Bulbs flash. Beats drop. Bass thuds in my ribcage. On the dance floor, bolts of light swirl together in neon colors, and the dancers are a galaxy of iconic sci-fi stars.

A tall young man with long hair and a Jedi cloak whips his red double-bladed lightsaber in spiralling arcs, commanding the dance floor like a deadly galactic baton twirler. A girl dressed as Uhura gets down and dirty on the stage alongside Dj Ruki and Dr Wattz, while a dead ringer for the evil Emperor Palpatine — tall and black-robed, with a spooky white face — joyfully struts, poses, and vogues.

They have arrived from worlds all over of the universe, but from two in particular: planets Roddenberry and Lucas. This is “Star Wars vs. Star Trek,” the first themed costume night for the Games, Geeks, and Cosplay group, organized by Divas’s and gathered here once a month for drinks, dancing, and all things nerdy fantastical.

I order a bottle of beer from Boba Fett, whom I assume is the bartender. He or she (hard to tell behind that mask) takes my dollar bills, then wanders down the counter in search of further bounty. I watch more guests come through the door. It’s 11pm on a Tuesday night, and the place is hardly packed. But the people arriving now clearly didn’t step in by accident.

Alex, who lives in Wilbraham, comes to the bar in a tan vest and leather arm guards. This is his fall-back outfit — he calls it his “steampunk soldier” look — since his last-minute search for Star Trek costuming at Party City and the Holyoke Mall proved fruitless.

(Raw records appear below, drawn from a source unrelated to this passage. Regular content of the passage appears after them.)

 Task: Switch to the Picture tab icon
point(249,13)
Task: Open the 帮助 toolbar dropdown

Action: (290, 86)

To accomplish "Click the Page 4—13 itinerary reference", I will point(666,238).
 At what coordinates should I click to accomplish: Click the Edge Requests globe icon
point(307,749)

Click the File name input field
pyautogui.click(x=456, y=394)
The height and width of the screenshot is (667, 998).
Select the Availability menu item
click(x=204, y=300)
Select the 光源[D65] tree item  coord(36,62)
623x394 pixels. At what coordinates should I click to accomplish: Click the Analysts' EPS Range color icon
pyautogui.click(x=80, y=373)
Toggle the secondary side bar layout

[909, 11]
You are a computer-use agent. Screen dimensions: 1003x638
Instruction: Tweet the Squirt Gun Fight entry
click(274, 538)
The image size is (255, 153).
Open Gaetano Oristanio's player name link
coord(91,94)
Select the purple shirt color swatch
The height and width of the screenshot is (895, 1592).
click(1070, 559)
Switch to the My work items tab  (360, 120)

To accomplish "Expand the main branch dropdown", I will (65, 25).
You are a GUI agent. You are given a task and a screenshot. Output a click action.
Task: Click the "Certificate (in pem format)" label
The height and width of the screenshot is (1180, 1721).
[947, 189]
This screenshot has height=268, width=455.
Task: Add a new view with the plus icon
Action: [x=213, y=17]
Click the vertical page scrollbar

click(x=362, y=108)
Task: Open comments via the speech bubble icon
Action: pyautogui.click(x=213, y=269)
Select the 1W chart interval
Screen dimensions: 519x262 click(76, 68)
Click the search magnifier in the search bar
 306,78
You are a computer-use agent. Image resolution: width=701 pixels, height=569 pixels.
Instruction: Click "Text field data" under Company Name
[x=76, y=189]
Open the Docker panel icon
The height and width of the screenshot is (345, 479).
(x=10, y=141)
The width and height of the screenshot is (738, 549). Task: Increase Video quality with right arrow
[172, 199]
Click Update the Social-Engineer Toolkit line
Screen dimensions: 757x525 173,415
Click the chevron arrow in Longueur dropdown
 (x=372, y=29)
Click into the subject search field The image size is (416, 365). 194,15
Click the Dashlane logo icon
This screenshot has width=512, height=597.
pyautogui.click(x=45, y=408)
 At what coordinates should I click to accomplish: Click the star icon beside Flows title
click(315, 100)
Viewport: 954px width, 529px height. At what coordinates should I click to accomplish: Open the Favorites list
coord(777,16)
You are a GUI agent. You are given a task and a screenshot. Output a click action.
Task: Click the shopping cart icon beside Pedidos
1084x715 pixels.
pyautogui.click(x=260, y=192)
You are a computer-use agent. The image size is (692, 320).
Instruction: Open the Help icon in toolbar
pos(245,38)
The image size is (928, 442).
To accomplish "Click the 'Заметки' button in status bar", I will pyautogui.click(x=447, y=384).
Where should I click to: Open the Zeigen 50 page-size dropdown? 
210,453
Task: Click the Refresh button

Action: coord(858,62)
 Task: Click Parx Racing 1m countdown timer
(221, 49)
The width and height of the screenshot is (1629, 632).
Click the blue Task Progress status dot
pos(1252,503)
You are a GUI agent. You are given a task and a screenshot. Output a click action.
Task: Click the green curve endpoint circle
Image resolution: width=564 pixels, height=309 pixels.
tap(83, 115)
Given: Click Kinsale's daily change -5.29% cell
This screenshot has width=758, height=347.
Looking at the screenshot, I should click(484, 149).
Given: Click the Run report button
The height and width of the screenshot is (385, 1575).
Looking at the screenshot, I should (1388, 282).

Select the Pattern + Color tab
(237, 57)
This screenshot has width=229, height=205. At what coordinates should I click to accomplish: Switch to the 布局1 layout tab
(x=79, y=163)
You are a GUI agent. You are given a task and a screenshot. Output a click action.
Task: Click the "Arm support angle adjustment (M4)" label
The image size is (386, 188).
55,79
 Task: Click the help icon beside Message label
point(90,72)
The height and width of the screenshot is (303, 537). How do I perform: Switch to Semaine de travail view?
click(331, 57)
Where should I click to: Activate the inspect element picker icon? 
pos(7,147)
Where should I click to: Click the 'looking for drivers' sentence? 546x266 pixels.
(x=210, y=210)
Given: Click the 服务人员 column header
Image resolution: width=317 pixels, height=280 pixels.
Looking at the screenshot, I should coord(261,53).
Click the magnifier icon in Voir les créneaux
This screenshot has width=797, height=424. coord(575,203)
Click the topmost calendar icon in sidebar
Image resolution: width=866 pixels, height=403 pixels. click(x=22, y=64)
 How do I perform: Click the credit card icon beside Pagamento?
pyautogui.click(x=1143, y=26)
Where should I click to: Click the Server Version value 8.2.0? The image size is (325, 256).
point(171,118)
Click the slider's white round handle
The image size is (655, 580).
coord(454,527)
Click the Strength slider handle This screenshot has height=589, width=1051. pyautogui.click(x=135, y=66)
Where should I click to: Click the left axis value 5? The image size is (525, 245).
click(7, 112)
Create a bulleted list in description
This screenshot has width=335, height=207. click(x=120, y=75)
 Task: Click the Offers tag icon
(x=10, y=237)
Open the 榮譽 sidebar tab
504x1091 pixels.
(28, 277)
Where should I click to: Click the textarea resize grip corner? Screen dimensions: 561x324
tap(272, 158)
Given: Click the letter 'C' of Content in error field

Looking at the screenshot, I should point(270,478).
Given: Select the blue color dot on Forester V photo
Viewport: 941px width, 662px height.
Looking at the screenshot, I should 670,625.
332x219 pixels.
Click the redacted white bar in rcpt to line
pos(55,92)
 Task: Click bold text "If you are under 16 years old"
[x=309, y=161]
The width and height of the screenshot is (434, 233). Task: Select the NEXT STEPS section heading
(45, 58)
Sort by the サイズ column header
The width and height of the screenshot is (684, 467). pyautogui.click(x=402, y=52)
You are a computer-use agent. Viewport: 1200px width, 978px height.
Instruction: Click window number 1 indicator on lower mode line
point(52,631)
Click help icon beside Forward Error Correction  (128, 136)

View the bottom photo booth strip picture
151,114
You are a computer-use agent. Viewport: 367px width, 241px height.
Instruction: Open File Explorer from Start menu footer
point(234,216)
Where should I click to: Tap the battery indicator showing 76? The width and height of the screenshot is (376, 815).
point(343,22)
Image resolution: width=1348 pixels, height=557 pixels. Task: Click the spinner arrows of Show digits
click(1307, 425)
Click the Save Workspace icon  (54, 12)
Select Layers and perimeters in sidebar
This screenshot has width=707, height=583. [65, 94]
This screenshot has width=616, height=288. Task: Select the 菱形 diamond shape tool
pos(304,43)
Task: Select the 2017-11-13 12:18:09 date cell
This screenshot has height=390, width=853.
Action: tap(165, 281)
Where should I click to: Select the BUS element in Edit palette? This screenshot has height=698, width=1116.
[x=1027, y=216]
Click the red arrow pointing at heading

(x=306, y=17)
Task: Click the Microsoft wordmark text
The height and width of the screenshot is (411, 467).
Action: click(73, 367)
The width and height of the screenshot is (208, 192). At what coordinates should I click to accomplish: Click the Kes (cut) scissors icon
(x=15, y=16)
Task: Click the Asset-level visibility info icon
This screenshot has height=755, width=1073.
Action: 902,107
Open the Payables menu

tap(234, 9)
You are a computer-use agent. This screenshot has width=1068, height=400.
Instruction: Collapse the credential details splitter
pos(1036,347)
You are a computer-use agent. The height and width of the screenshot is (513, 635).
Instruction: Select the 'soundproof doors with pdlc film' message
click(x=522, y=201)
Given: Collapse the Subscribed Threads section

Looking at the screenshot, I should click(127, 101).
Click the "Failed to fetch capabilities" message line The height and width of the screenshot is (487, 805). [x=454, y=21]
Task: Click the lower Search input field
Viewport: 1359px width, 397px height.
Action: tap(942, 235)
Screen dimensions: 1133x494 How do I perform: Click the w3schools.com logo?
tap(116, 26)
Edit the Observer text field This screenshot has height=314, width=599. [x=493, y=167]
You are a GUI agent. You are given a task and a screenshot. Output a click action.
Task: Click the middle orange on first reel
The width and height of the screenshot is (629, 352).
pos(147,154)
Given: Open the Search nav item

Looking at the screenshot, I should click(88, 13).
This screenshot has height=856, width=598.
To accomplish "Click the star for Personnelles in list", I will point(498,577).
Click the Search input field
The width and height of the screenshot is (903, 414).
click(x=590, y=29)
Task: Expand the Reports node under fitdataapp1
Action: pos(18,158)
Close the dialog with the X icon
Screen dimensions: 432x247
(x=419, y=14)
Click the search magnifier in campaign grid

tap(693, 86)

His girlfriend Jessica, from Holyoke, wears a crinkly dress, a sheer spiderweb cape, and blue wig with a hair pin in the shape of a meat cleaver. She says she is going for the “murderous witch” look. She met Alex last year at In-CON-Ceivable in Northampton, where both were cosplaying. They’re considering coming back next month, when Diva’s hosts a Pokémon-themed night.

Around the dark room, vendors are selling their nerdy wares: TARDIS and Dalek drinking glasses, decals of Autobots and Decepticons, hand-knit plush toys that look like Cthulhu, and one adorably weird Marvel/Lovecraft mash-up: a Deadpool doll with tentacles where his mouth should be.

But the main attraction is the dance floor. Toward midnight, the club will host a costume contest with cash prizes. But until then, revelers seem happy to put the competition out of their heads, dancing to a beat that takes them far, far away.